— START —

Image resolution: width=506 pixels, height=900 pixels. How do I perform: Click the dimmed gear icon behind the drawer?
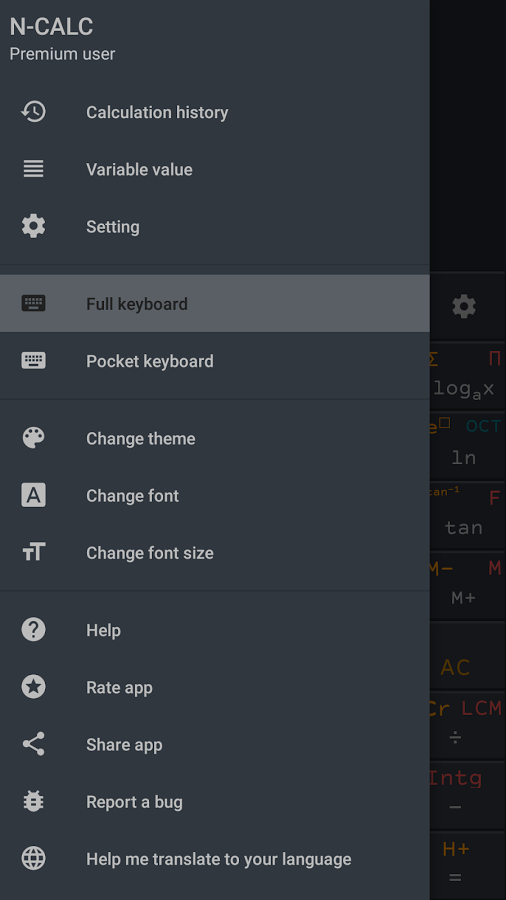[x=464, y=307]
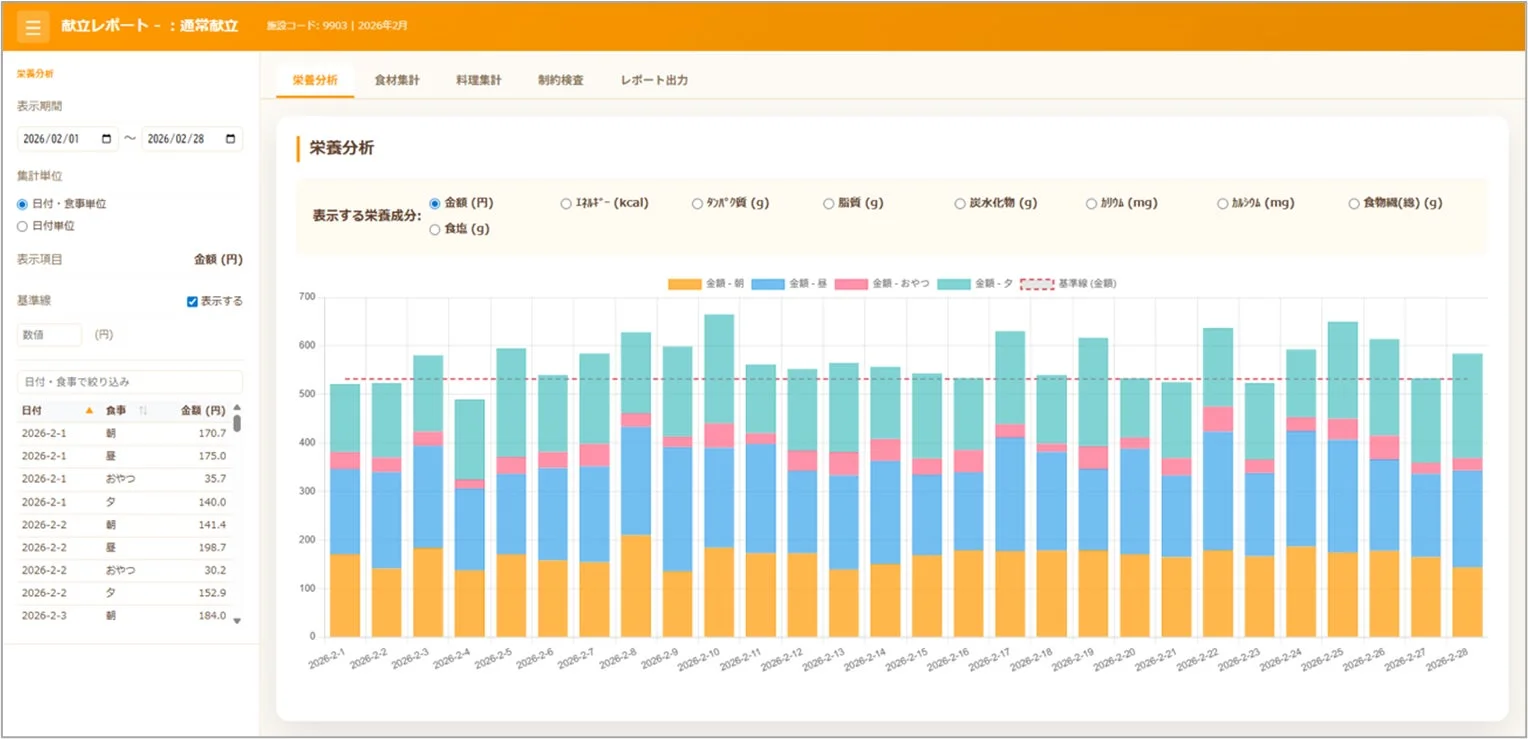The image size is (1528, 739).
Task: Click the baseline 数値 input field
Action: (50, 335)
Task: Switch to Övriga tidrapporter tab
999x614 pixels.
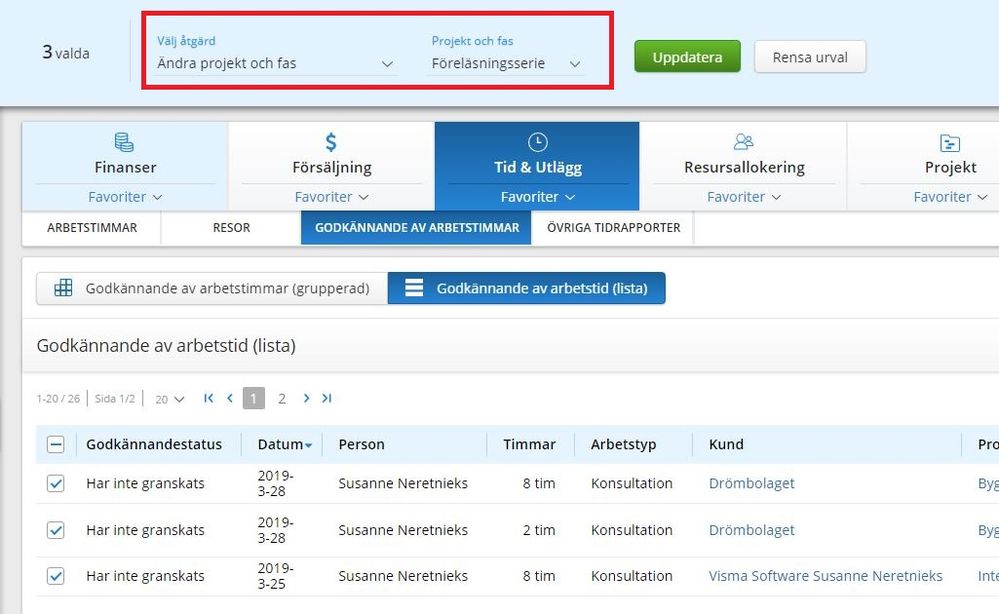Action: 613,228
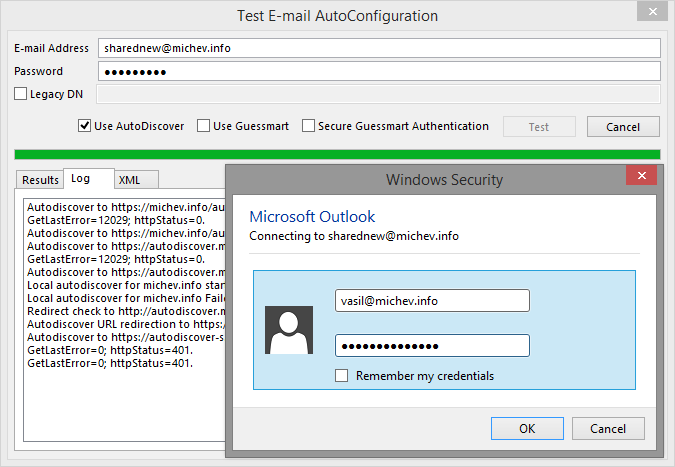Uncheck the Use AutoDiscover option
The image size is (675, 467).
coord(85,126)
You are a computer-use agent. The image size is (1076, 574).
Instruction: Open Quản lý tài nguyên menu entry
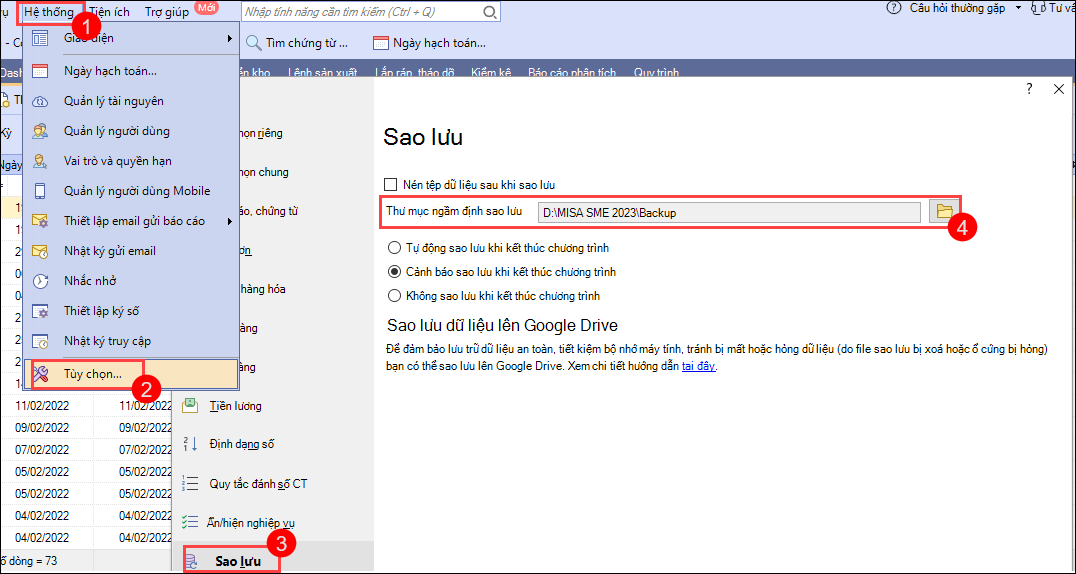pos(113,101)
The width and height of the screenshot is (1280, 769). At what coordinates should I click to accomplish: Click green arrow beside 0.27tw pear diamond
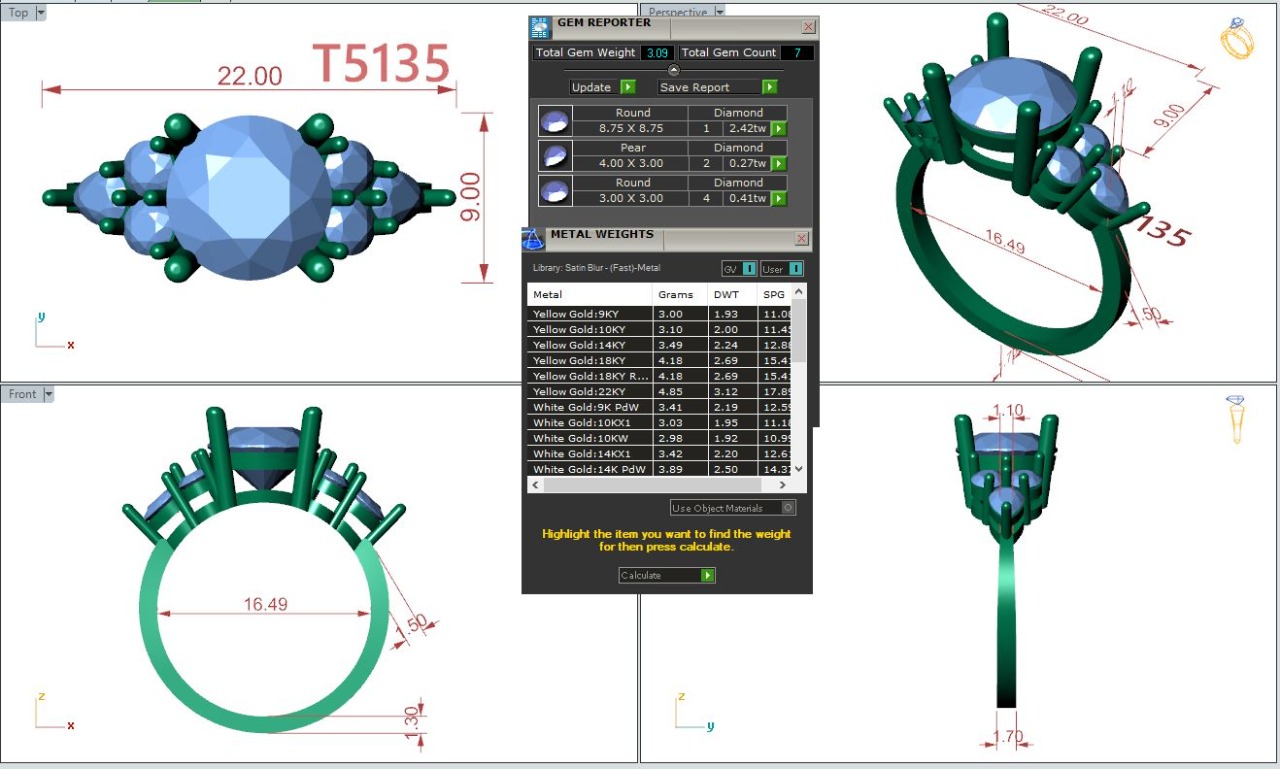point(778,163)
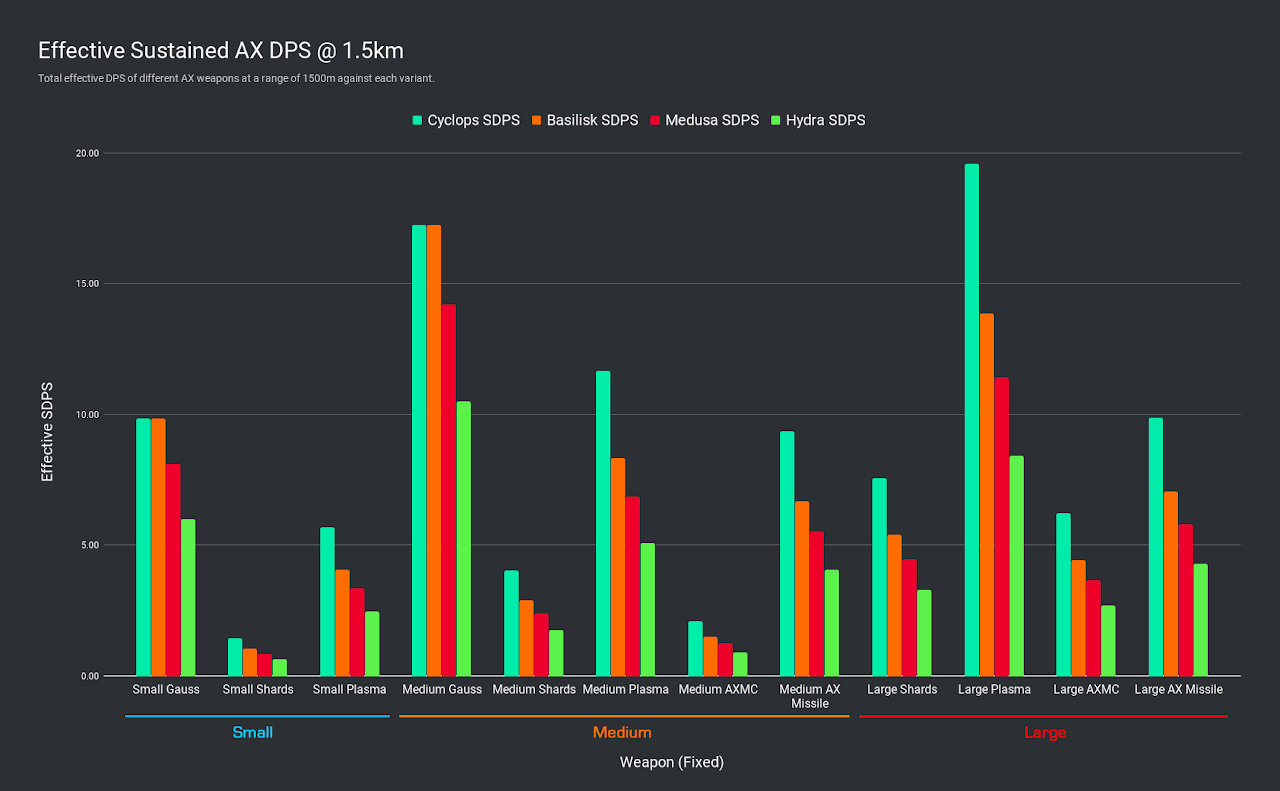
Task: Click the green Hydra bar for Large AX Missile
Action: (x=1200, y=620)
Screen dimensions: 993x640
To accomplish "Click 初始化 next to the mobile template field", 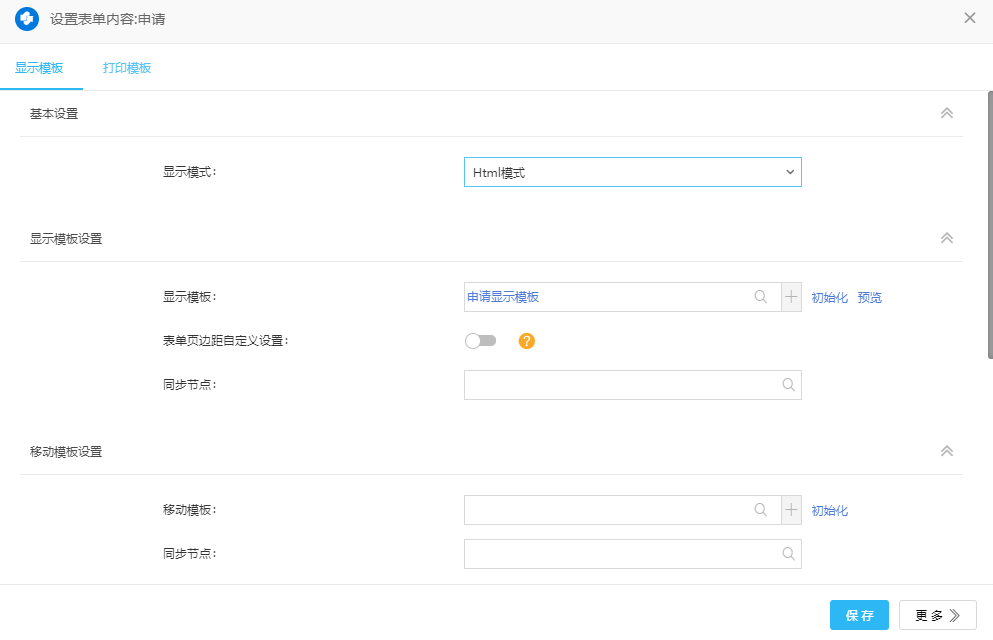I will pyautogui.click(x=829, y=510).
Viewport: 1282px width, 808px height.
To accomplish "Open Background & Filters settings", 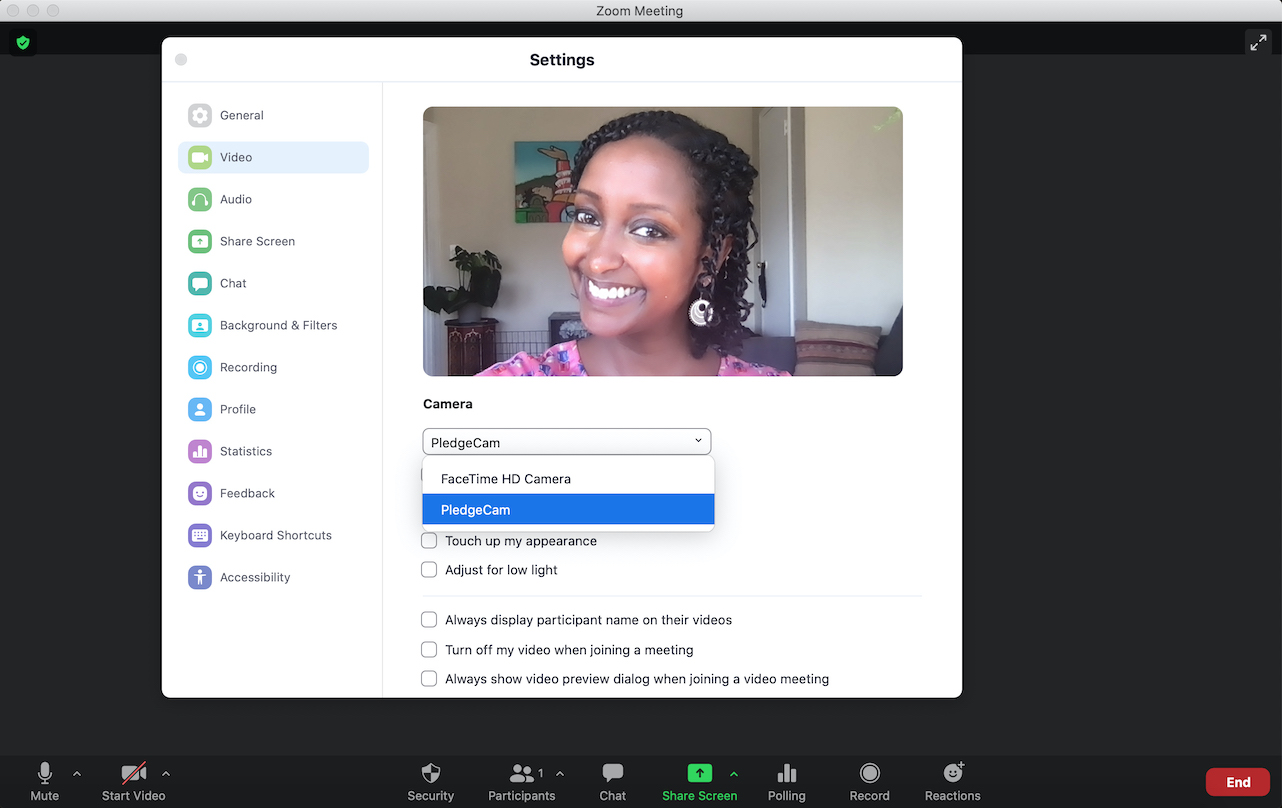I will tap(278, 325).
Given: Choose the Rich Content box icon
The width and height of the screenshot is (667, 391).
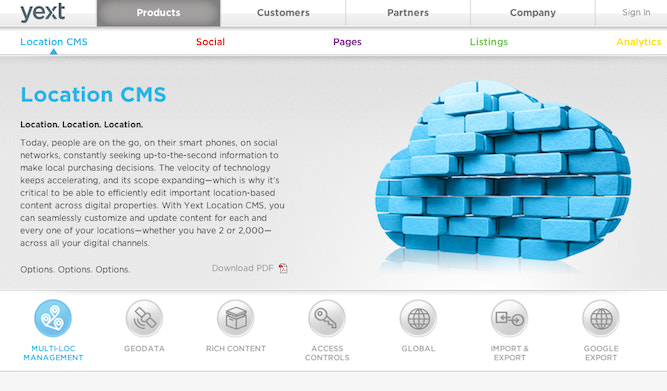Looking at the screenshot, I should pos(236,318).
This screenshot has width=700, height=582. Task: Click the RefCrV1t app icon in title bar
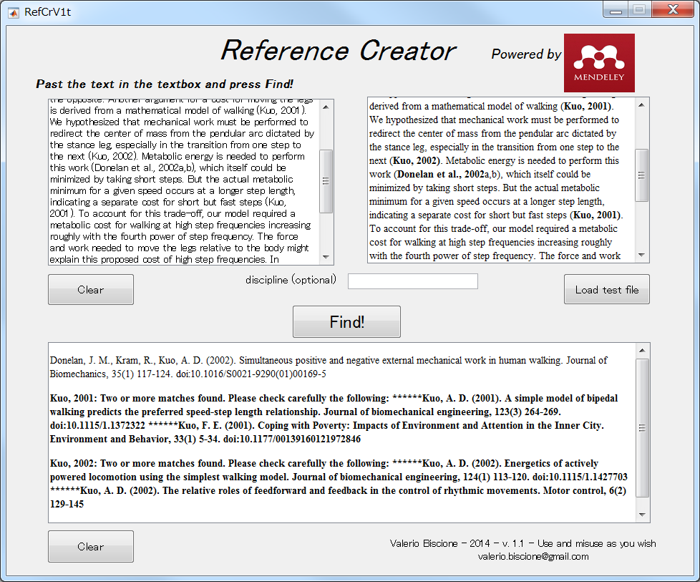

— END —

WORK INSTRUCTIONS
Which lines of the data contain the string "green"? List every one of them, and treat uppercase and lowercase letters as different.

WORKED ANSWER
The width and height of the screenshot is (1280, 769). At what coordinates should I click to accomplish: Click green arrow beside 0.27tw pear diamond
Task: Click the green Hydra bar for Large AX Missile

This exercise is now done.